Take ✳210.23 for example:
Assuming $\kappa$ is a classes of classes such that, of any two, one is contained in the other, i.e. $\alpha, \beta \in \kappa .\supset_{\alpha, \beta} : \alpha \subset \beta . \vee . \beta \subset \alpha $
✳210.23 $\vdash:Hp✳210.2. \lambda \subset \kappa. p‘\lambda\in \kappa-\lambda.\supset. p‘\lambda=prec_Q‘\lambda=tl_Q‘\lambda$
I wonder, in the hypothesis, if the product of $\lambda$ can ever NOT be a member of $\lambda$. In other words, can this ever happen? $\lambda \subset \kappa.p‘\lambda\in \kappa-\lambda$.

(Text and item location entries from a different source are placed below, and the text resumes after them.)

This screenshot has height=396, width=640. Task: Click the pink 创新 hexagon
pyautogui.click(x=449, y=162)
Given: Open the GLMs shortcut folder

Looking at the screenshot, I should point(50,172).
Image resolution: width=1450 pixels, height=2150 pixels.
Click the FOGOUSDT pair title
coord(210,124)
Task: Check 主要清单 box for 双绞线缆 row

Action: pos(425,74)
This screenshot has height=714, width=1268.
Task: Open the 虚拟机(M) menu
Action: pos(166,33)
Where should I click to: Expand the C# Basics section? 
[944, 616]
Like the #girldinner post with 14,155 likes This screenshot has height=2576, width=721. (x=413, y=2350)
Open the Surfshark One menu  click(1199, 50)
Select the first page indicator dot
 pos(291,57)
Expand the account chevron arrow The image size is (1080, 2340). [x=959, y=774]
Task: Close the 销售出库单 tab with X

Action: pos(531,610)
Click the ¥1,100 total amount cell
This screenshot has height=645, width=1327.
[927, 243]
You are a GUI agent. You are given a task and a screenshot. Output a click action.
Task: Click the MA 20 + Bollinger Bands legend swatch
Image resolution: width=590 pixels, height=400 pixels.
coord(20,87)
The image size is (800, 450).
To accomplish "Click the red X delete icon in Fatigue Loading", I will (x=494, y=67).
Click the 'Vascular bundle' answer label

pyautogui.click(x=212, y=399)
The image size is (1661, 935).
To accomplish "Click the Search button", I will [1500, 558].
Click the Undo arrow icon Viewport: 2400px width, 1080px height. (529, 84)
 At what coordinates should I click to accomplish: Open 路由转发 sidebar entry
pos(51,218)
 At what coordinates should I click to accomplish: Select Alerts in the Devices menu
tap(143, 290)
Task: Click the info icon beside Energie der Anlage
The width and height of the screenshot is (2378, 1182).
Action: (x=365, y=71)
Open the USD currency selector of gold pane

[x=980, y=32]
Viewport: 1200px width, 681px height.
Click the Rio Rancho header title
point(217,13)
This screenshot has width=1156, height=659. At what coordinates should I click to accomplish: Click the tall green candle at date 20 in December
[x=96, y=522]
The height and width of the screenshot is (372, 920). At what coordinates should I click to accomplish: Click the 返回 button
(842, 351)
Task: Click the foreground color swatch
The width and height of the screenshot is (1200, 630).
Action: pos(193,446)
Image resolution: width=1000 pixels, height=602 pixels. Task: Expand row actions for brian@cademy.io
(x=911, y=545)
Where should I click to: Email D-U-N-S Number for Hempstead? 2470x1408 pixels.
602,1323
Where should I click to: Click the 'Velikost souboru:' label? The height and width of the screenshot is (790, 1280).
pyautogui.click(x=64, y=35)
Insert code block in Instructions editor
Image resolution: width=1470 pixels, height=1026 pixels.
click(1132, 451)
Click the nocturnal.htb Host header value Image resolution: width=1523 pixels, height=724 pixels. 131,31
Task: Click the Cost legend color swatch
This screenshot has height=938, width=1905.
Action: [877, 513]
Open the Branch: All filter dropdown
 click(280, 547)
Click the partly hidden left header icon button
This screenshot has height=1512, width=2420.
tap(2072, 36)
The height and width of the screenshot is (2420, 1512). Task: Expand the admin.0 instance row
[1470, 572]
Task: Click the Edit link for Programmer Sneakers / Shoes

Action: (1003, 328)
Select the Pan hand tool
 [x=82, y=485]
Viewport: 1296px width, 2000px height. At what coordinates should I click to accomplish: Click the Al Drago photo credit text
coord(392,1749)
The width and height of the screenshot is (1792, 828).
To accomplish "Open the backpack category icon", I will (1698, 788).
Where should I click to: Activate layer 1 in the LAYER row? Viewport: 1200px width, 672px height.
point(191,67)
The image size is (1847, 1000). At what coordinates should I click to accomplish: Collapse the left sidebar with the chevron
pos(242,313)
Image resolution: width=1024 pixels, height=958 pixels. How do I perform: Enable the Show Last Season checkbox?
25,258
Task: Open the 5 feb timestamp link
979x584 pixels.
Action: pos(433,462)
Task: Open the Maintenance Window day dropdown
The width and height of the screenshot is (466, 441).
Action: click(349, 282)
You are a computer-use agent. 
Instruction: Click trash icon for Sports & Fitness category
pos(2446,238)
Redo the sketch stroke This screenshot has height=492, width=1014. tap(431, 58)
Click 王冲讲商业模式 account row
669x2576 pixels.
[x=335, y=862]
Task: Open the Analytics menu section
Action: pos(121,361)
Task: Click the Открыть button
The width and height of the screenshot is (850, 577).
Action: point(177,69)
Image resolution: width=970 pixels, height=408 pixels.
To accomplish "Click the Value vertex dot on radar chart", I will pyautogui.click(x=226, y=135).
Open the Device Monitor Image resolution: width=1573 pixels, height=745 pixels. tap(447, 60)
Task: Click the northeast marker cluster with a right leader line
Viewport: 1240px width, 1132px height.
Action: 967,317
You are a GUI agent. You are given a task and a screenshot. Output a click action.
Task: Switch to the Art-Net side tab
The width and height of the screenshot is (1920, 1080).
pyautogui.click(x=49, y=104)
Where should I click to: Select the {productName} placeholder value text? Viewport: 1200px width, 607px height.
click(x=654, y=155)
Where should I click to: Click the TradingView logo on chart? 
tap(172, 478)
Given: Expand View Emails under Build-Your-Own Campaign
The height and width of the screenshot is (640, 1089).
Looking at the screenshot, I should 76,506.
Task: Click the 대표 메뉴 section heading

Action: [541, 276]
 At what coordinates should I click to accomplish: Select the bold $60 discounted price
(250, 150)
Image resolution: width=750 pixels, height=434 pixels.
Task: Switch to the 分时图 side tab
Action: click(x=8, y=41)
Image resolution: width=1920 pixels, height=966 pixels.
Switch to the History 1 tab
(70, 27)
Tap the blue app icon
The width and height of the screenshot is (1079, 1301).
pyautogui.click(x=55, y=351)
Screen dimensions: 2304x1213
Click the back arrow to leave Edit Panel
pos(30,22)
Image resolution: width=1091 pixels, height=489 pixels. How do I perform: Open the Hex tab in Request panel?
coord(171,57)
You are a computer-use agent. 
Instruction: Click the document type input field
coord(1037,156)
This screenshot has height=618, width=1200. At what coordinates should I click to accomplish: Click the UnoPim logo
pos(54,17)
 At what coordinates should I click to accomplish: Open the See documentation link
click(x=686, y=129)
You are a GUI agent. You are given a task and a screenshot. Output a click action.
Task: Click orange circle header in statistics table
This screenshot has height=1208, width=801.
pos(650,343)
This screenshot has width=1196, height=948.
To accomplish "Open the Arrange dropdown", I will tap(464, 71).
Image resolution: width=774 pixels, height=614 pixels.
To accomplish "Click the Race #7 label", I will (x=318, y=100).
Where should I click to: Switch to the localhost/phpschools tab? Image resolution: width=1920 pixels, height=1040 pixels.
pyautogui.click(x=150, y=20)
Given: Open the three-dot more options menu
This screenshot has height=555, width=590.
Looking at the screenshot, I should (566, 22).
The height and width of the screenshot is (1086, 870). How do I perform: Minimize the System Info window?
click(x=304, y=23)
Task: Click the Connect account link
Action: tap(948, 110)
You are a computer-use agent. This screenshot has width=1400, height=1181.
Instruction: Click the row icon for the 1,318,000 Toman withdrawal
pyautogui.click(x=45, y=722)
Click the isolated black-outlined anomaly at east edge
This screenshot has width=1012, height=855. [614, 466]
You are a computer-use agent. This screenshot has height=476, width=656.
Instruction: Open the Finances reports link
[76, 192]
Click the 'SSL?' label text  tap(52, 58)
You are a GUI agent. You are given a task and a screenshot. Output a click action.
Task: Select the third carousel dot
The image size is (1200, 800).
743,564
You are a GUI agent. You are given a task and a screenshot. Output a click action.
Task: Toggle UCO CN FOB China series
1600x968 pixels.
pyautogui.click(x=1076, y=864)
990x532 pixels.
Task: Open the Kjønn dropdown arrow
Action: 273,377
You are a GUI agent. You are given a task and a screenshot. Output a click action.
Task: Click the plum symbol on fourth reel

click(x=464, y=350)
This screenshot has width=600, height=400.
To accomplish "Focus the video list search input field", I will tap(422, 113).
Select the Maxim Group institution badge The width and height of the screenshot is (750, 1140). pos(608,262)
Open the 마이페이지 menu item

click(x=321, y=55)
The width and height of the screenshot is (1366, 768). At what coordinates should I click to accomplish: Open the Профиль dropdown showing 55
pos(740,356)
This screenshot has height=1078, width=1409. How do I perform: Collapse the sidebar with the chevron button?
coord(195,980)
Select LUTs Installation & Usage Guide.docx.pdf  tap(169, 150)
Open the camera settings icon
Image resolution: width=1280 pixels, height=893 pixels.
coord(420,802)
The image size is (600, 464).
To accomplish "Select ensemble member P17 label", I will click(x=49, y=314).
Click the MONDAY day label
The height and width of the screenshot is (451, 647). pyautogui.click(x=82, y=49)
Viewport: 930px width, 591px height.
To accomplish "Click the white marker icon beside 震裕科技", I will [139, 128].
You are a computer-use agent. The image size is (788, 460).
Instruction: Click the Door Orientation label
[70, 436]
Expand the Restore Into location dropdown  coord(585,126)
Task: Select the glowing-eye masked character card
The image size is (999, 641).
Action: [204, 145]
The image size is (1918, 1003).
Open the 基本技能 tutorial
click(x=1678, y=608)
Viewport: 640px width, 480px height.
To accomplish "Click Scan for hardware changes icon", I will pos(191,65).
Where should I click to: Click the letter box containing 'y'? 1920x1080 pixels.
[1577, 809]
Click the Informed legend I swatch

If you can come up with a concrete example, please help me out.
Thanks!
See page 592, vol.II :
SECTION B deals with sections (sic !) and the Dedekindian treatment of the continuum.
I think that the discussion is related to the Completeness property of the real line.
Consider as $\kappa$ the set $\mathbb R$ of real numbers, with the usual ordering, and consider as $\lambda$ the set $\{ r \in \mathbb Q^+ | 2 \le r^2 \}$.
I.e. $\lambda$ is the set of positive rational numbers whose square is greater-or-equal than two; clearly, the lower limit of $\lambda$ is $\sqrt 2$, which is not rational.
Thus, it is a member of $\kappa$ but not of $\lambda$, and so it is not the minimum of $\lambda$.
If instead we consider $\lambda' = \{ r \in \mathbb R^+ | 2 \le r^2 \}$ [i.e. the set of positive real numbers whose square is greater-or-equal than two], we have that $\sqrt 2$ is the minimum of $\lambda'$, because - being a real - it is a member of $\lambda'$.